Веня не сразу откликнулся.
— Мачехой, пап.
— Не должна, Веня. Женщина добрая.
— Все равно — мачехой.
— Конечно, не родная. Но я решил, Веня. Тебя вот ждал спросить. Как ты?
— Не знаю. Может, и добрая. — Веня потрогал самовар. — Я снова, пап, согрею.
— Подожди, Веня. Ты не мнись, прямо говори. Против, что ли? Или боишься?
— Меня ведь, пап, почти дома не бывает. Лишь бы Ваську хорошо было. — Веня наконец посмотрел на отца. — и тебе. А бояться чего — она веселая. Вон как в клубе пела.
— Вот и я говорю: добрая женщина. Значит, всем лучше будет. И тебе, Веня.
— Может, и мне.
Съехались, зажили. Анисья Васильевна сразу принялась белить, стирать — Роман Прокопьевич не успевал к колодцу бегать, — потом гладила, крахмалила, перевешивала, расстилала, передвигала — дом захрустел, засверкал, заполнился яблочной свежестью вымороженного белья. В занятиях этих и хлопотах, пока руки были заняты, она привычно разговаривала сама с собой, чтобы в первую же передышку громогласно «подвести черту»:
— Нет, даже не думай, Роман Прокопьич!

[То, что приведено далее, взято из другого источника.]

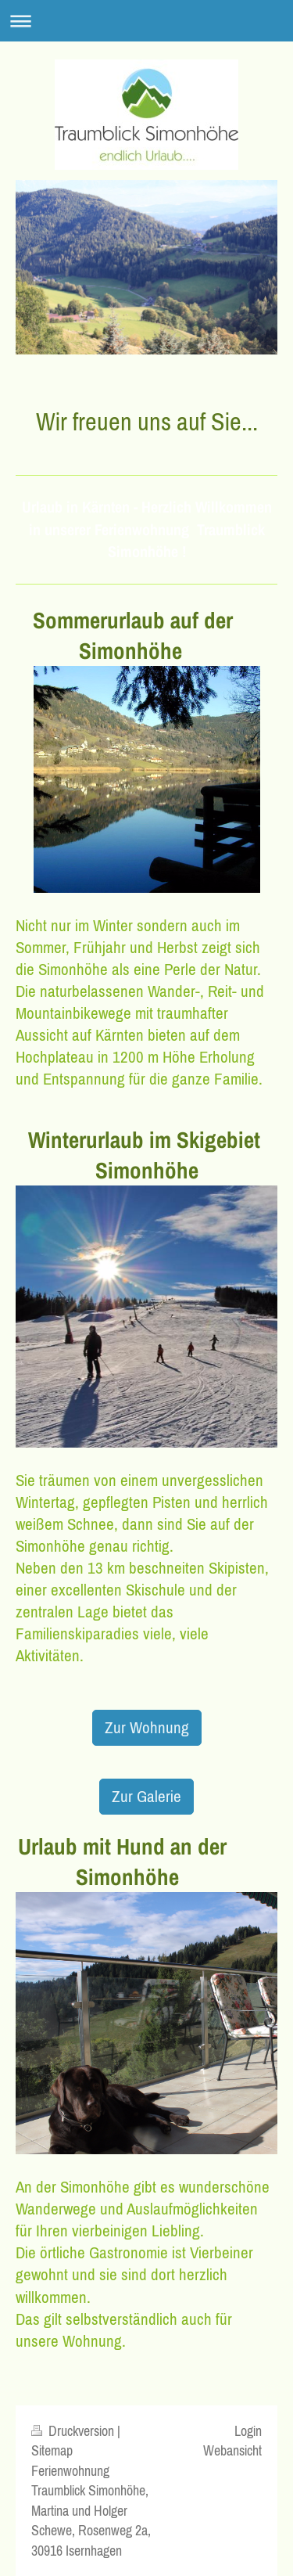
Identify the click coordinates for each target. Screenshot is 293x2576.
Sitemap (52, 2450)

Никаких гостей, никакой свадьбы — обойдемся. Как сошлись прогрессивным методом, так и жить станем.
Он изумлялся:
— Я и не думаю, бог с тобой…
— Квашню поставлю в субботу: Веня приедет, посидим. Вот и отметим новоселье. Новоселье-новосемье. Ух ты, как складно.
Или объявляла со столь же неожиданным напором:
— Васька я тоже в паспорт запишу. И Веню, если согласится. Раз теперь братья Любочкины, надо записать. Чтоб честь по чести. Раз ты записал, то и я. Хоть и разные фамилии, а все равно — родня.
Роман Прокопьевич неопределенно отвечал: «Как знаешь… Если охота, что ж…» — про себя между тем удивляясь снисходительно женской вере в бумаги, в силу каких-то записей, — «Записывай не записывай, как жизнь покажет, так и выйдет…»
А жизнь показала, что Любочка, пятилетняя дочь Анисьи Васильевны, легонькая, конопатенькая, белобрысенькая, не ведая того, свела их всех на первых порах, смягчила многие непременные неровности и неловкости.
Чуть ли не по приезде мягонько, но настойчиво вскарабкалась на колени Роману Прокопьевичу, он с растерянным смущением придержал щупленькое, верткое тельце — она умостилась, откинулась на кольцо рук, как на спинку.
— У тебя конфетки есть? — звонко и тоненько протянула-пропела. — И в кармане нет? Нигде нет?! А по-чему-у?
— Зубы болят, — Роман Прокопьевич чуть ли не краснел под ясно наивным ее, неотрывным взглядом.
Потянулась к нему, прижала теплые ладошки к впалым, щетинистым щекам.
— Не бойся, вылечим, у моей мамы лекарства много. — Ладошки скользнули по его щекам и смяли, оттопырили губы воронкой. — Скажи: «Любочка, не балуйся, Любочка, смотри у меня».